One of Bozsik's studies had a sample group of 78 undergraduate women. They were shown swimsuit photos of winners of the Miss USA competition from 1999 to 2013.
The undergrads ranked the winners on how well they fit current beauty standards like muscle strength, thinness and attractiveness.
Results showed recent winners no longer only exemplify the body ideal of thinness but have also become increasingly muscular over the past 15 years.
Bozsik believes there has been a cultural shift that now includes the appearance of physical fitness through muscularity. That is also backed by another portion of Bozsik's research.
In a second study, students ranked thin and thin and muscular photos of women equally. But, when compared side-by-side, they chose thin and muscular.
This is something Fusion Fitness supports from a young age.
They have a class called Strong Like Mom that encourages a positive self-image for women.
"Kids are hearing so much from social media, friends, magazines, focused on these perfect images, which are not real," explained mom and instructor Shauna Pierce.
She brought her 8-year-old Sienna to class on Wednesday. She said she is learning to make her own life choices.
"You have to eat a bunch of healthy food and exercise a lot," said Sienna.
Her mother said the real learning comes from her daughter watching her own decisions.
Wednesday's class was a circuit style that promoted both strength and cardio training. There was an easier and advanced version for kids of all ages and levels.

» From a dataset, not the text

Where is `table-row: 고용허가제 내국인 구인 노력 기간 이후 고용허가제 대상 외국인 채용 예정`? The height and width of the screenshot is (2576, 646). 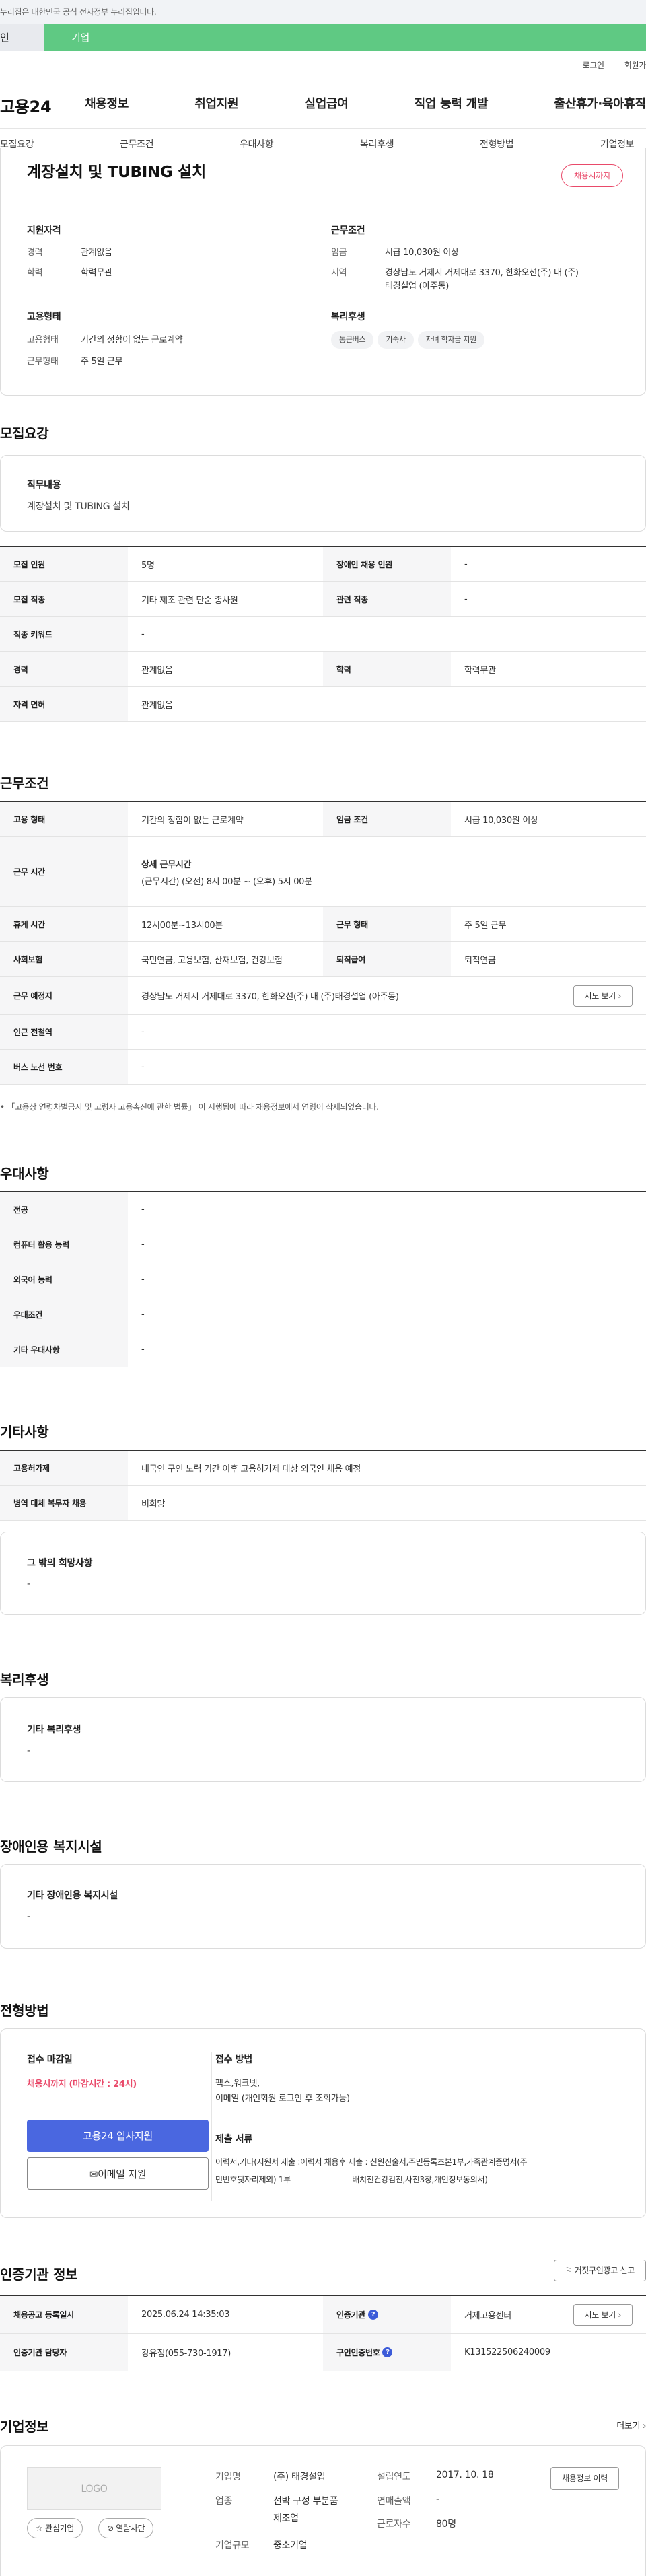 table-row: 고용허가제 내국인 구인 노력 기간 이후 고용허가제 대상 외국인 채용 예정 is located at coordinates (323, 1468).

The Pierces said they have fun taking the class together and that it's a bonding experience.
"At first during a class, I was like, I want to be like her when I grow up," said Sienna about her mom.
Sienna also laughed saying her mom can do some moves she can't, but that she tries anyway. That's OK with mom, who says pushing and accepting yourself is a game changer.
"It's mentally, it's physically, it's the way that you feel. Strong bodies, healthy lifestyles," said Pierce.